[Material for the task]
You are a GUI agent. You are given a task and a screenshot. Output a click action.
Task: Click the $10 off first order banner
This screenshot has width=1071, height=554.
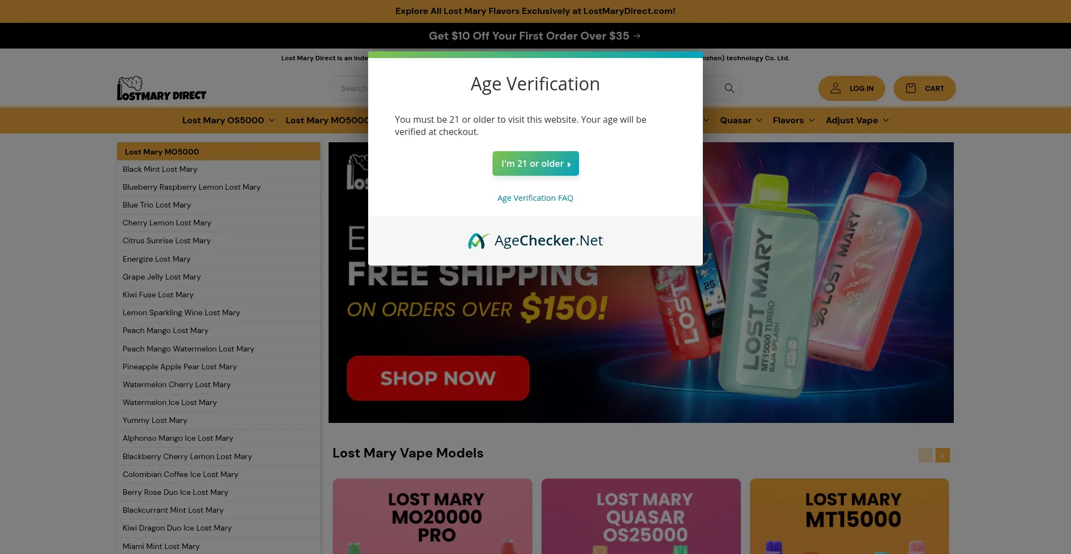coord(535,36)
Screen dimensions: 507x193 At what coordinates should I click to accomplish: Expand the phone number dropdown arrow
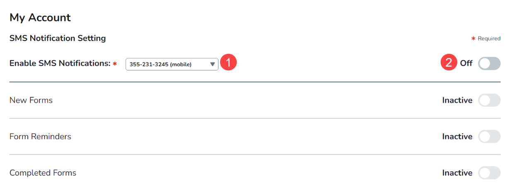pos(212,64)
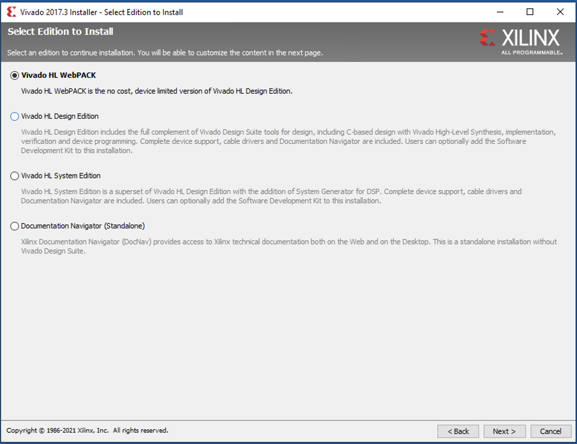Screen dimensions: 577x444
Task: Click the 'Vivado 2017.3 Installer' title bar text
Action: pos(101,12)
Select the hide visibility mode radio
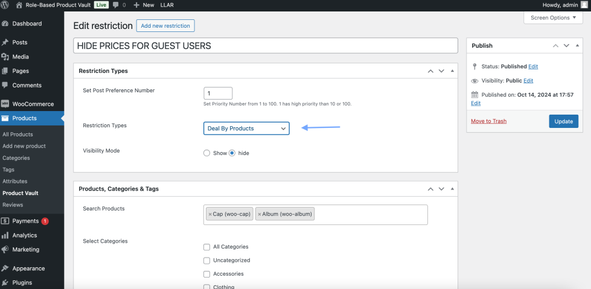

[Activity]
Your answer should be every line above, written out exactly, with no pictures.

[Solution below]
You are a GUI agent. You are given a task and a screenshot. Output a click action.
Task: Click the $10 off first order banner
This screenshot has width=1071, height=554.
coord(535,36)
Screen dimensions: 507x193 At what coordinates should I click to accomplish: Expand the phone number dropdown arrow
pos(212,64)
Screen dimensions: 577x444
Task: Click the 'Vivado 2017.3 Installer' title bar text
Action: pos(101,12)
Select the hide visibility mode radio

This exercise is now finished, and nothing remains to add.